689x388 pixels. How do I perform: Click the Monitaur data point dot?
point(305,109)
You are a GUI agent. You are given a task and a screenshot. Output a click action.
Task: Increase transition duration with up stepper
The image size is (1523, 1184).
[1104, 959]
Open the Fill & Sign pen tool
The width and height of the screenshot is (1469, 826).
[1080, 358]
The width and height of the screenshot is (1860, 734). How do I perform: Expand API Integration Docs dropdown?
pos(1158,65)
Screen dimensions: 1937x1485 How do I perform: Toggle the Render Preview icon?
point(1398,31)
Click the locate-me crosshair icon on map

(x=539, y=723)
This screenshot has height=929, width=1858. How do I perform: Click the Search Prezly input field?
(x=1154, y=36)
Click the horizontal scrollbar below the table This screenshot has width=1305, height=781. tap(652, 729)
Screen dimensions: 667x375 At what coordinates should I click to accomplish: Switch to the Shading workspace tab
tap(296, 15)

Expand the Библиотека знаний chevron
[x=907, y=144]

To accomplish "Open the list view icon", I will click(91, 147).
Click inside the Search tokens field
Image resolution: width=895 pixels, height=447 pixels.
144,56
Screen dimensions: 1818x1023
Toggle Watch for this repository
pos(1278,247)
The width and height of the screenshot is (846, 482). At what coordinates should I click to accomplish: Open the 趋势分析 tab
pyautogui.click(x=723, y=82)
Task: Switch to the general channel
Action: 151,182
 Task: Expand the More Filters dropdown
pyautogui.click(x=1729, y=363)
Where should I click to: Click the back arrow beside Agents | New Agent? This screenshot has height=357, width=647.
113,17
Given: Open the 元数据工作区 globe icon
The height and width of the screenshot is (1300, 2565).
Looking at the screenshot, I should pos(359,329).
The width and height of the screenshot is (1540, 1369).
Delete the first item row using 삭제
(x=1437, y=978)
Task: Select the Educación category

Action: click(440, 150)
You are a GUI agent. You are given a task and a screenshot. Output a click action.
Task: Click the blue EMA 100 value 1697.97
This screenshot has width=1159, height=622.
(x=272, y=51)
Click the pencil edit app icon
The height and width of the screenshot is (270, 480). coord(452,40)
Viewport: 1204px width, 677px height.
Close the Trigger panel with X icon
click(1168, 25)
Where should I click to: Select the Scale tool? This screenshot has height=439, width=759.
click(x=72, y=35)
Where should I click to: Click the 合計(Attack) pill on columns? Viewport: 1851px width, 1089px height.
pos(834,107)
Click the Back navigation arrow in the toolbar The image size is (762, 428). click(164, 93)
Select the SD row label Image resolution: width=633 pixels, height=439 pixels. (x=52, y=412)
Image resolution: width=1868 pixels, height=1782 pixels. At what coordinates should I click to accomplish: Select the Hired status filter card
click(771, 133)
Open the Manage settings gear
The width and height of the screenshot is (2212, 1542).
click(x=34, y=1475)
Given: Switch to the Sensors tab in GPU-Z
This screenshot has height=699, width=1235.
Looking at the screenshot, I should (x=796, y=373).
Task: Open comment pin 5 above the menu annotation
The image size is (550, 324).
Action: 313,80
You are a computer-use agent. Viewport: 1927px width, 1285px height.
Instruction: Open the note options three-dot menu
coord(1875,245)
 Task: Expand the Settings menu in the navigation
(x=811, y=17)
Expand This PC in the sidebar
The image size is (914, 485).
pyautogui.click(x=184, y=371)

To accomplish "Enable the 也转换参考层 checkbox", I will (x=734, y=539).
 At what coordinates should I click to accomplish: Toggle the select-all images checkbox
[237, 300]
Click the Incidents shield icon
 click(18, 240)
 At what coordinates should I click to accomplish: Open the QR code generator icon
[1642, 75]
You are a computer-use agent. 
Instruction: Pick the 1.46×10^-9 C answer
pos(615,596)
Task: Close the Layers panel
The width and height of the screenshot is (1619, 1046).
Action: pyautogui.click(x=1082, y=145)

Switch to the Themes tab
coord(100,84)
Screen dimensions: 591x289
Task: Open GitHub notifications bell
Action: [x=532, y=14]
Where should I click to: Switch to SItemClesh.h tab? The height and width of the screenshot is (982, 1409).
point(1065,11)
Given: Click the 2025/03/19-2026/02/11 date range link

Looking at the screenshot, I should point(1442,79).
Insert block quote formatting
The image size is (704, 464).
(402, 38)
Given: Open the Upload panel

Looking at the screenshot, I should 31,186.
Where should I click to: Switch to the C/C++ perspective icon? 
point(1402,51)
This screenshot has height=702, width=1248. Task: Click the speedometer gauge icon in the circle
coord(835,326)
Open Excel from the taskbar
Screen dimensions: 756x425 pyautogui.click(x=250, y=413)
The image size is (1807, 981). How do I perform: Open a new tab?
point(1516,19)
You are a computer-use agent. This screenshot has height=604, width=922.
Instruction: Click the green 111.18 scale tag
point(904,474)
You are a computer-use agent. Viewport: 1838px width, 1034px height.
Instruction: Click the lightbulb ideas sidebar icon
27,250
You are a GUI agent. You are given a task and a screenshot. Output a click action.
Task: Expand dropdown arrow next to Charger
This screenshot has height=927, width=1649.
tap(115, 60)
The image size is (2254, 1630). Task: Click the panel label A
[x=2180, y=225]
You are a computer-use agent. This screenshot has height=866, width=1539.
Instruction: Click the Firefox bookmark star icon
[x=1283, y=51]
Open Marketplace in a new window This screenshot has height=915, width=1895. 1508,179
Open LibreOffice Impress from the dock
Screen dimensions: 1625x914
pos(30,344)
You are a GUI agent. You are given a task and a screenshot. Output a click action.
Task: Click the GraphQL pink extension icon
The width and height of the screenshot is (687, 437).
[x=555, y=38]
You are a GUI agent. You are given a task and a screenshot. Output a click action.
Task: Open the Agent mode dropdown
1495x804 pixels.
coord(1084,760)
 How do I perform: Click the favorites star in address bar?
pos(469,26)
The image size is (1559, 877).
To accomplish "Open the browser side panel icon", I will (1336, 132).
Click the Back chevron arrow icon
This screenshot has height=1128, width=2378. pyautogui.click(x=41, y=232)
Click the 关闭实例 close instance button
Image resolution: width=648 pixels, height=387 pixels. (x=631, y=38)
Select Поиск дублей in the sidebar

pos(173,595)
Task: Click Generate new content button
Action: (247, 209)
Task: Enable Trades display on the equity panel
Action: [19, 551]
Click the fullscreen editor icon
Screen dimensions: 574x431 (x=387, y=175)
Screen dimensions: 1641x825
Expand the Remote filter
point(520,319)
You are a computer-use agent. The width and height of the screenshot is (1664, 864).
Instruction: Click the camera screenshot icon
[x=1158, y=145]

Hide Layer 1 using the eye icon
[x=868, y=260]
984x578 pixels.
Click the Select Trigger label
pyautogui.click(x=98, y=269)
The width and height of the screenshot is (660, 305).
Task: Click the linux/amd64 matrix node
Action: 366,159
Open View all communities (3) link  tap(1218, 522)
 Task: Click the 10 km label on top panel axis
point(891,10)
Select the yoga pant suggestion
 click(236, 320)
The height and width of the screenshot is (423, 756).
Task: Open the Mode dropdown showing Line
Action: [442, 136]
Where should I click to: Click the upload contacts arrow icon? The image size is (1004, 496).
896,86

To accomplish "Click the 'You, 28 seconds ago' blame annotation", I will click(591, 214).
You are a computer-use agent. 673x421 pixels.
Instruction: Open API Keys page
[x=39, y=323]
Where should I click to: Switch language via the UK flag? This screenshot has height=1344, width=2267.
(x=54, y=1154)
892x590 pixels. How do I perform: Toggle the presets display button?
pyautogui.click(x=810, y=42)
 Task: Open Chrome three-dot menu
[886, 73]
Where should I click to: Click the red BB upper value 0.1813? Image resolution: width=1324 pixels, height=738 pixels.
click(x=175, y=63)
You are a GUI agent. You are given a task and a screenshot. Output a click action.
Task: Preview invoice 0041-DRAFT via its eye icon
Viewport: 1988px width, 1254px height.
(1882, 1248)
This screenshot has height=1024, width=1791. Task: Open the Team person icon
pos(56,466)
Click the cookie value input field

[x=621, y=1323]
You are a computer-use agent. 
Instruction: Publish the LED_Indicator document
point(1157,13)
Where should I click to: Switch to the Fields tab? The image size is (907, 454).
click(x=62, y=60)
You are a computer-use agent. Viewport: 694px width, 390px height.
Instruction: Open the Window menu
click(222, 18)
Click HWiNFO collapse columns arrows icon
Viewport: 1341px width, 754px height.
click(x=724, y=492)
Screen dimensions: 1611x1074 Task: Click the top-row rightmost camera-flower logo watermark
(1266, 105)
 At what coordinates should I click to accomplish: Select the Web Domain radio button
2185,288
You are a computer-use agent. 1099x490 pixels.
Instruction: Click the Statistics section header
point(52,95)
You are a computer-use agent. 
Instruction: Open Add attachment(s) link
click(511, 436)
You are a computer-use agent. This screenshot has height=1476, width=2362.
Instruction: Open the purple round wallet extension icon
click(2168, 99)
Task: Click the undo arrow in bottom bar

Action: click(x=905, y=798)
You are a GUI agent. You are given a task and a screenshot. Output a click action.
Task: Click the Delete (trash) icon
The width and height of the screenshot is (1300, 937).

■ ■ ■ ■ ■

Problem requirements
Between the first line of the entries above and the line with "Given: Open the 元数据工作区 globe icon", both included, copy every line exactly and nothing outside that range.

Reply
689x388 pixels. How do I perform: Click the Monitaur data point dot?
point(305,109)
You are a GUI agent. You are given a task and a screenshot. Output a click action.
Task: Increase transition duration with up stepper
The image size is (1523, 1184).
[1104, 959]
Open the Fill & Sign pen tool
The width and height of the screenshot is (1469, 826).
[1080, 358]
The width and height of the screenshot is (1860, 734). How do I perform: Expand API Integration Docs dropdown?
pos(1158,65)
Screen dimensions: 1937x1485 How do I perform: Toggle the Render Preview icon?
point(1398,31)
Click the locate-me crosshair icon on map

(x=539, y=723)
This screenshot has height=929, width=1858. How do I perform: Click the Search Prezly input field?
(x=1154, y=36)
Click the horizontal scrollbar below the table This screenshot has width=1305, height=781. tap(652, 729)
Screen dimensions: 667x375 At what coordinates should I click to accomplish: Switch to the Shading workspace tab
tap(296, 15)

Expand the Библиотека знаний chevron
[x=907, y=144]

To accomplish "Open the list view icon", I will click(91, 147).
Click inside the Search tokens field
Image resolution: width=895 pixels, height=447 pixels.
144,56
Screen dimensions: 1818x1023
Toggle Watch for this repository
pos(1278,247)
The width and height of the screenshot is (846, 482). At what coordinates should I click to accomplish: Open the 趋势分析 tab
pyautogui.click(x=723, y=82)
Task: Switch to the general channel
Action: 151,182
 Task: Expand the More Filters dropdown
pyautogui.click(x=1729, y=363)
Where should I click to: Click the back arrow beside Agents | New Agent? This screenshot has height=357, width=647.
113,17
Given: Open the 元数据工作区 globe icon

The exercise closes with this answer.